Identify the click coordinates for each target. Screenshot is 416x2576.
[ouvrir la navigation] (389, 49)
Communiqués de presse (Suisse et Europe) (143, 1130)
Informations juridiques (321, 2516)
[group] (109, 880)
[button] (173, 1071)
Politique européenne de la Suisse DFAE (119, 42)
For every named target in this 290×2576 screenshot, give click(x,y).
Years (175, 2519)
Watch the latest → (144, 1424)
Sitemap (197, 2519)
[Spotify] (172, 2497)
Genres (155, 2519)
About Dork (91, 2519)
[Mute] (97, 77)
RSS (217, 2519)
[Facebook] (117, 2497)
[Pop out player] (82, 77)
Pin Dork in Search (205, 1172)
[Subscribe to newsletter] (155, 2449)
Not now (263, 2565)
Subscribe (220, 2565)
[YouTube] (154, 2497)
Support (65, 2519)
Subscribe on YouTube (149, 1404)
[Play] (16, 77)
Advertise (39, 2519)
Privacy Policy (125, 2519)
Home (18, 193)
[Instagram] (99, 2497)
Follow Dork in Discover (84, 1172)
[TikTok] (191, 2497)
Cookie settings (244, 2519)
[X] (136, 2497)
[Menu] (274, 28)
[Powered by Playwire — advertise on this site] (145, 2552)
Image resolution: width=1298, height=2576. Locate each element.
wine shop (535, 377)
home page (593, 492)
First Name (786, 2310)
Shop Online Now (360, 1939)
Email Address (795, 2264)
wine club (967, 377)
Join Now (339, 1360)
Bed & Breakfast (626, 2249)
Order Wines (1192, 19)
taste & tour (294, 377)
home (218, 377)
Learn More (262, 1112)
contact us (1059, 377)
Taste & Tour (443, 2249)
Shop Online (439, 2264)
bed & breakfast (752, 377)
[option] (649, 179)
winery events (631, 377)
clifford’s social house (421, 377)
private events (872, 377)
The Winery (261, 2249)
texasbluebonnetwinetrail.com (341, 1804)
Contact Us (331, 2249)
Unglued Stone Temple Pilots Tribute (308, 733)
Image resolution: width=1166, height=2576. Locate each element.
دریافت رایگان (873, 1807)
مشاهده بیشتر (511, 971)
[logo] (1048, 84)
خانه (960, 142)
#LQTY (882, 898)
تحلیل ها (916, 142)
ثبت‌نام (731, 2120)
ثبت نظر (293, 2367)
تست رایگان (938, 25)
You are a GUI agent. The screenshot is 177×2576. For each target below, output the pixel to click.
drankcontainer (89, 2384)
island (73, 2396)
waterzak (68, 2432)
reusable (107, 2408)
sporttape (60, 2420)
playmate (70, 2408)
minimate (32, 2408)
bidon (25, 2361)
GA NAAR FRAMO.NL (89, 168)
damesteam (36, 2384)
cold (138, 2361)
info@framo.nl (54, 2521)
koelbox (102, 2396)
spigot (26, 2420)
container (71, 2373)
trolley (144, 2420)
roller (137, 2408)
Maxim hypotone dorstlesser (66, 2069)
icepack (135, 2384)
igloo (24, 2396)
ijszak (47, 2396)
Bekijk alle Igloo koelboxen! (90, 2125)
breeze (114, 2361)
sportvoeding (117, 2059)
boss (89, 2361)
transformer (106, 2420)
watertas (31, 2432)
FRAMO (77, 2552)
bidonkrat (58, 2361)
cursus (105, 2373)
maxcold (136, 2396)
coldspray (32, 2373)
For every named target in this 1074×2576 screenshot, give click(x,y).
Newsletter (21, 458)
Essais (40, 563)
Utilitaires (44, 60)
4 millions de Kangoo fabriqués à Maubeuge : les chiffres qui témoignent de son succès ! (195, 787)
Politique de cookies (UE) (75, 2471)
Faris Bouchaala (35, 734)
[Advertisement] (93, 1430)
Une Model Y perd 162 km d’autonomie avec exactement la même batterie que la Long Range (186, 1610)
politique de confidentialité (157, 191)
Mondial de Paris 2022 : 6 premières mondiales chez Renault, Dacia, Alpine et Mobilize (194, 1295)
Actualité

# # # # #

Once you have checked each line above for the string "this", state how many lines contain it and add nothing more.

3